Он поехал в деревню Озерки, получил разрешение на свидание с Шабуниным – в избе, служившей тюрьмой. И оказался лицом к лицу с коренастым, рыжеволосым человеком с глупыми глазами, который на каждый его вопрос отвечал: «Великолепно!» Но дурак этот был живым существом, а потому, если взглянуть по-божески, значил ничуть не меньше, чем его командир. Можно ли отнять у человека жизнь за то, что он влепил оплеуху другому? Несоответствие преступления наказанию было вопиющим.

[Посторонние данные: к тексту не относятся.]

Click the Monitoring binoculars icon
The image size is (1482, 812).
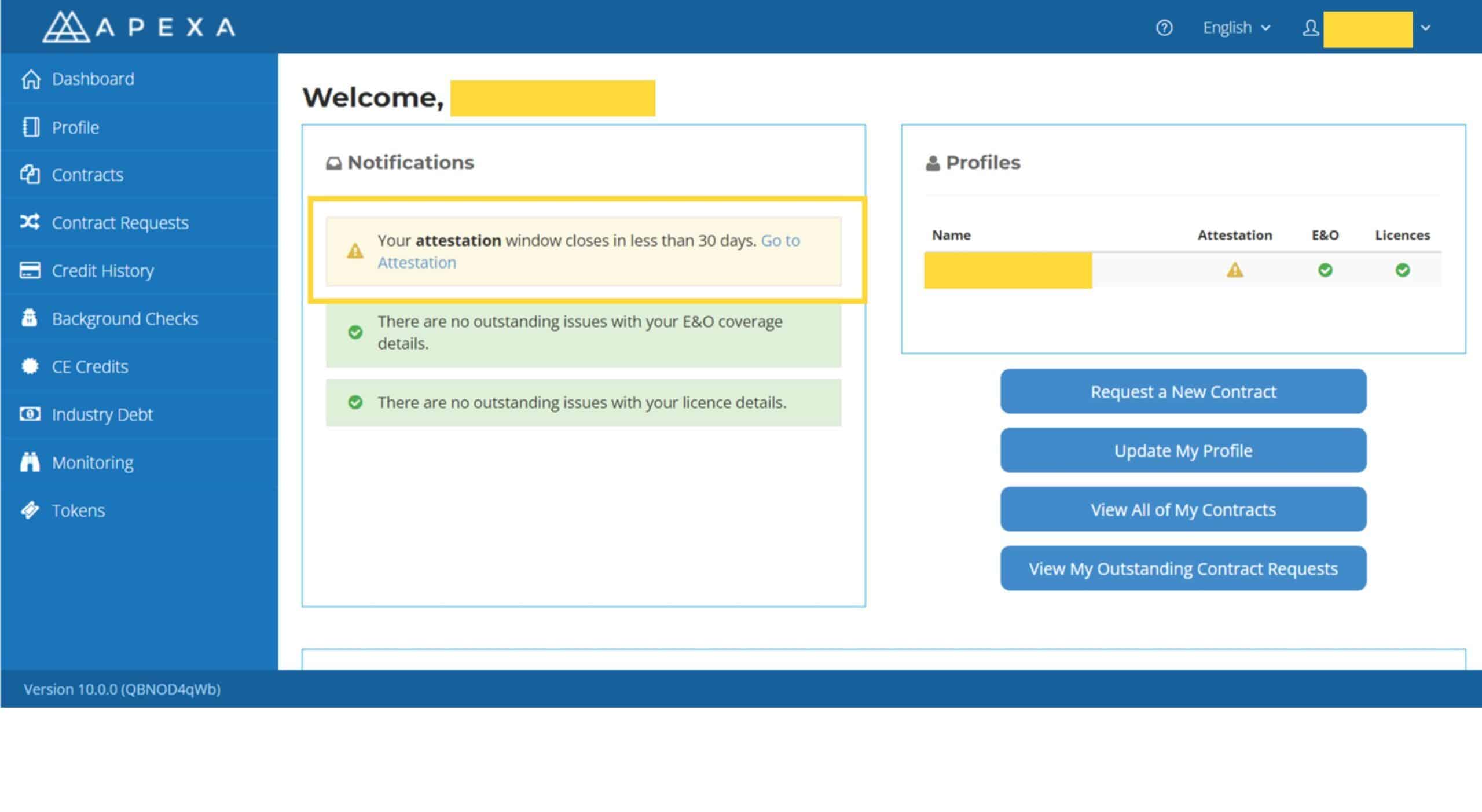30,462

Толстой целую ночь составлял речь в его защиту, пользуясь скудными сведениями, которые удалось собрать. Умело, не отвергая необходимости показательного наказания Шабунина за его проступок, привлек внимание судей к тому, что на виновного распространялись положения статей 109 и 116, предполагающие смягчение наказания при слабоумии. Виновный к тому же находился под воздействием алкоголя, и его состояние потому можно считать близким к помешательству. А можно ли приговорить умалишенного? В конце своей речи Толстой настаивал на том, что суд должен руководствоваться российским законодательством, которое всегда склоняет чашу весов в сторону милосердия.
Военный трибунал заседал 16 июля в помещичьем доме имения Ясенки. Прокурор прибыл из Москвы. Смущенный этим Толстой прочитал написанное им слово в защиту не слишком уверенно. В какой-то момент слезы навернулись ему на глаза. Провинившийся слушал слова в свою защиту, широко раскрыв глаза. Наконец, судьи удалились на совещание. Толстой был уверен, что речь его склонит их к милости, да и рассчитывал на содействие присяжных – Стасюлевича и Колокольцова. Но при обсуждении только Стасюлевич настаивал на частичной невиновности Шабунина. Полковник Юноша был сторонником статьи 604, которая предусматривала смертную казнь. Колокольцов, который еще недавно просил Льва Николаевича защитить беднягу, проголосовал так же, как начальство, боясь разонравиться. Его голос оказался решающим. По словам Толстого, это был храбрый малый, веселого нрава, которого в тот момент занимала только его лошадь, на которой он так замечательно гарцевал. Шабунина приговорили к расстрелу.